Después de dos años de bombardeos, las horas eternas en el refugio habían creado una intimidad entre ellos imposible de imaginar en otra situación. Y todos los vecinos se llevaban bien. Todos, excepto Daniel y Marcos. 

Marcos y Natalia vivían en el segundo A. Era una pareja no tan joven y sin hijos. Daniel era soltero y vivía en el tercero A, justo encima. Al poco de empezar la guerra, Natalia hizo las maletas y se fue a vivir con Daniel. Las bombas les obligaron a compartir horas interminables. 

Los primeros días fueron el tema estrella en el refugio. Corrían historias falsas mezcladas con las verdaderas, que entretenían a los vecinos y acortaban las horas tediosas de confinamiento. Incluso, hicieron dos bandos: pro-Marcos y pro-Daniel, que originaron agrios enfrentamientos. 

Los protagonistas se sentaban en los extremos de la sala, de espaldas y evitando el contacto. Marcos siempre esperaba que bajasen primero los amantes y luego escogía el rincón opuesto para acurrucarse en el suelo, como un soldado vencido. 

Una tarde, ella no volvió de trabajar. Murió en un ataque enemigo al otro extremo de la ciudad donde trabajaba como enfermera. Daniel y Marcos lloraron en silencio, cada uno en su casa, para que el otro no escuchara su dolor. Y la situación se volvió ridícula para los demás. Eran dos niños pequeños enfurruñados por un juguete roto. 

El día en que las bombas cayeron con más fuerza y las explosiones hacían temblar el suelo, ni siquiera las historias de la infidelidad pudieron mitigar el terror. El silencio se hizo paso al chismorreo. Las batallas propias se libraron por dentro. El desasosiego cedió paso al miedo y a la impotencia. Cuando al fin cesaron las sirenas, el presidente de la comunidad, cansado ya de la situación, se levantó y alzó la voz: 

—¡Alto! —gritó a los que iban a marcharse—. ¿Quién vota por que dejemos a estos dos aquí hasta que hablen de una vez y dejen de hacer el tonto? —preguntó señalándolos con el pulgar—. El que vote que sí, que levante el brazo. 

Y todos los brazos se levantaron. 

Daniel intentó acercarse a la puerta cuando se dio cuenta de lo que iba a ocurrir, pero la señora octogenaria del bajo le cortó el paso a la escalera. 

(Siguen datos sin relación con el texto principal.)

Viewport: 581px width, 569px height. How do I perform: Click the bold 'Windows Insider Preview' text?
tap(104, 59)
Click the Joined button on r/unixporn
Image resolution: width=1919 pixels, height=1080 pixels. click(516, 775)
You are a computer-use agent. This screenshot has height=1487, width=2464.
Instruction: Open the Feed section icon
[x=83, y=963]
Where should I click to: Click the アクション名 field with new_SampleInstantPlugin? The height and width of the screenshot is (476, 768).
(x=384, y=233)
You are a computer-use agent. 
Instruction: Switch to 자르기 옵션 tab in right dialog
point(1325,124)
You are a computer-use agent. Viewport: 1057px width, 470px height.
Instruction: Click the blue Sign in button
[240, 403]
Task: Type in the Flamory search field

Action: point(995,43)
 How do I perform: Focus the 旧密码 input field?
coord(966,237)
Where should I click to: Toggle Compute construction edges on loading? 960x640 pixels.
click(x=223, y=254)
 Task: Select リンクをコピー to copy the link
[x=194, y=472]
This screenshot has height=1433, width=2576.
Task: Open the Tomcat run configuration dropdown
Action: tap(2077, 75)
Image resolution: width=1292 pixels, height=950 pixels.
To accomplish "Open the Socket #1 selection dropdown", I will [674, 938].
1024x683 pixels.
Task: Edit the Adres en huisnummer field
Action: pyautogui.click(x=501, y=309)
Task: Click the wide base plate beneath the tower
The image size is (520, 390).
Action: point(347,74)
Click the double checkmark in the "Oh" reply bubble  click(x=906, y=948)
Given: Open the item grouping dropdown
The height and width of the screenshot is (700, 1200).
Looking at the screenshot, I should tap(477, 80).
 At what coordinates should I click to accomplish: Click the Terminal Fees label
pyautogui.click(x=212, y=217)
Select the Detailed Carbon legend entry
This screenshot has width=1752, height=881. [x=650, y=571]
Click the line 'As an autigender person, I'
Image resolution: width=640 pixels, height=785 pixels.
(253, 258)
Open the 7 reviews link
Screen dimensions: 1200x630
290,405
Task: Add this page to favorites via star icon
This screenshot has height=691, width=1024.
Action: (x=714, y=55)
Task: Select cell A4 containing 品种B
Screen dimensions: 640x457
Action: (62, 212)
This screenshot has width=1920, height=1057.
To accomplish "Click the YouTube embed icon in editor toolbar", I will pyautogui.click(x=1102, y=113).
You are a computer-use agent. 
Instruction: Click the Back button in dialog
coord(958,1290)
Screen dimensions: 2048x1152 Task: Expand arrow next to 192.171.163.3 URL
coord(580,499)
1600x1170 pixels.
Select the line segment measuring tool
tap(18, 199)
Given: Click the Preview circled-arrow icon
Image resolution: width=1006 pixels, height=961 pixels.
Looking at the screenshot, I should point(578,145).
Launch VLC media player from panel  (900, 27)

Marcos permaneció inmóvil mirando a la pared sin creer lo que estaba sucediendo. 

—¡No podéis hacer esto! —gritó Daniel mientras los vecinos empezaron a desalojar el sótano—. Es un secuestro. Esto es un delito. 

—Cállate ya —dijo Marcos sin mirarle—. Tienen razón y están hartos. Y yo también. 

—¿Y qué quieren que hagamos? ¿Que nos demos un abrazo y nos vayamos de copas? 

—No seas dramático —dijo Marcos después de girarse para ver a su enemigo—. El ofendido soy yo y el abandonado soy yo. 

—¿Y qué culpa tengo yo de que tu mujer me prefiriera? 

—Ninguna, hombre, ninguna —sonrió de lado. 

Marcos se agachó para coger su mochila que estaba en suelo a sus pies. Iba a levantarla cuando se acordó de algo, la dejó de nuevo en el suelo y la abrió. Sacó un objeto del interior y lo escondió en la manga del jersey. Se levantó con la mochila al hombro y miró a Daniel a los ojos. Se acercó a él con un además de abrazo y lágrimas en los ojos. 

Daniel aceptó el abrazo. Entendió que Marcos sufría la misma pena por la pérdida de Natalia. Se le saltaron también las lágrimas y empezaron a resbalar por sus mejillas al sentir el contacto con el cuerpo caliente del otro hombre, pero no llegaron a mojar el jersey de Marcos. Un intenso dolor y quemazón en la espalda le hicieron caer de rodillas y las lágrimas cayeron al suelo también. Marcos le había clavado un cuchillo en la espalda. Daniel perdió la consciencia y se dio de bruces en un charco de sangre. 

Marcos salió del refugio con la mochila al hombro y se marchó para siempre. No le volvieron a ver nunca más.